Since being diagnosed with HIV in 2012, almost every time I have a minor illness or issue arise, I sometimes cringe when telling any non-HIV specialized doctor or nurse practitioner that I am positive because it immediately changes how they treat me both literally and medically. Usually the moment that I disclose that I am positive, everything is attributed to the virus. I understand, accept, and believe that HIV treatment works[cdc.gov/actagainstaids/campaigns/hivtreatmentworks/index.html] – but not every minor issue is related to living with HIV.

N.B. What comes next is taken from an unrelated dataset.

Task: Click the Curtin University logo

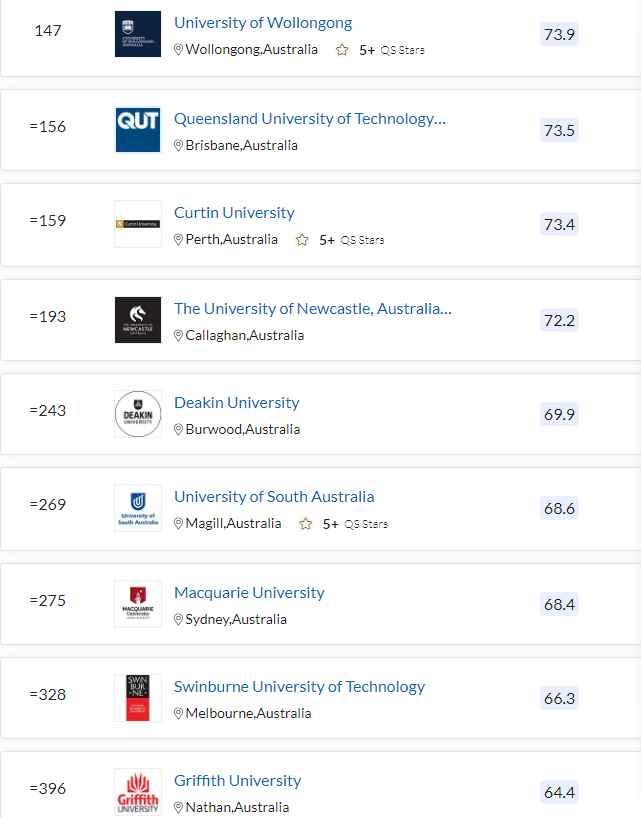Action: pyautogui.click(x=138, y=224)
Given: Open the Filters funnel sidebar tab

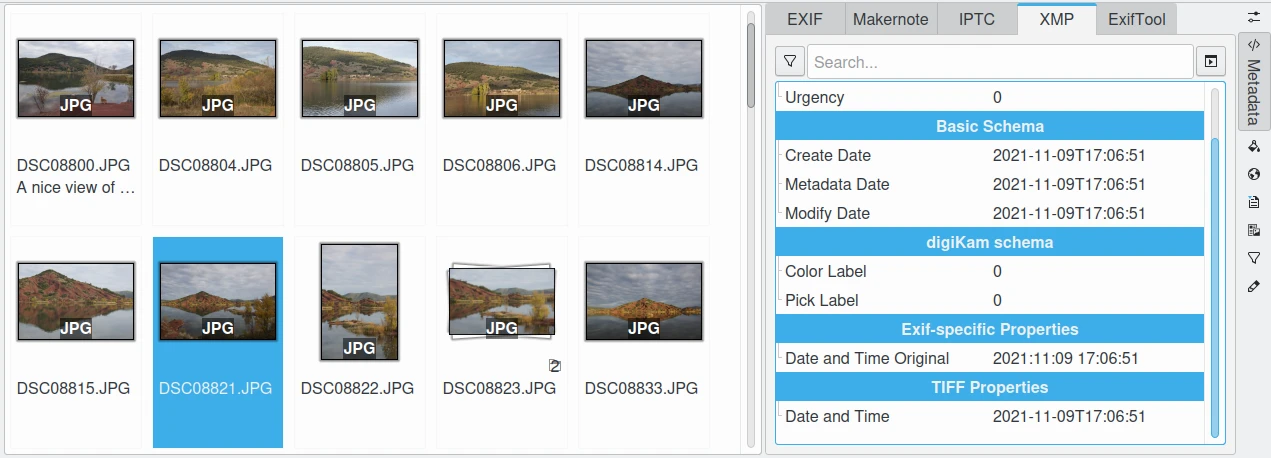Looking at the screenshot, I should coord(1254,258).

I joke sometimes that I could run into a glass door and break my nose, and when I hit the emergency room instead of helping me with my sideways nose, they would be attempting to study how HIV is starting to affect my cognition. “My nose is broken because I ran into a glass door. HIV isn’t to blame,” I would say.

I just want to be heard.

When I describe some of the health problems that I experience to my physician, like the embarrassing issue of HIV-related diarrhea, I wasn’t met with recommendations for FDA-approved diarrhea treatment [mytesi.com]. Instead, I was told on more than one occasion that my doctor “does not see diarrhea anymore” because of the improved HIV meds that we now have.

Honestly, I do not care what they see or don’t see among patients living with HIV, because I am experiencing that side effect. And I wanted to be heard – to be treated individually and not ignored.

This year I have learned that my healthcare requires my active participation, my active engagement, and my resolve to fight battles for myself like I could never imagine I would be fighting.

When an insurance company dropped my coverage in my state – I fought to get new coverage. I will fight at the end of this year again. I will be heard.

When I was told that I had to order my medicine from a specific pharmacy – I fought to keep my pharmacist because I believe they are important in my patient journey because they know all my allergies. I will be heard.

When my doctor made treatment plans based off of statistics instead of recommending what would be best for me as an individual, I fired that doctor and found a new one who now listens to me and takes what I have to say into consideration before making a plan. I will be heard.

As much as we are told to stand up and fight for social issues, to rise up and speak against inequalities, and to do the important work to bring justice and equity to all people – I realize that each of us has the right and needs to be heard as an individual in our own personal healthcare.

I will be heard. You should be heard, as well. Let’s fight to make it happen.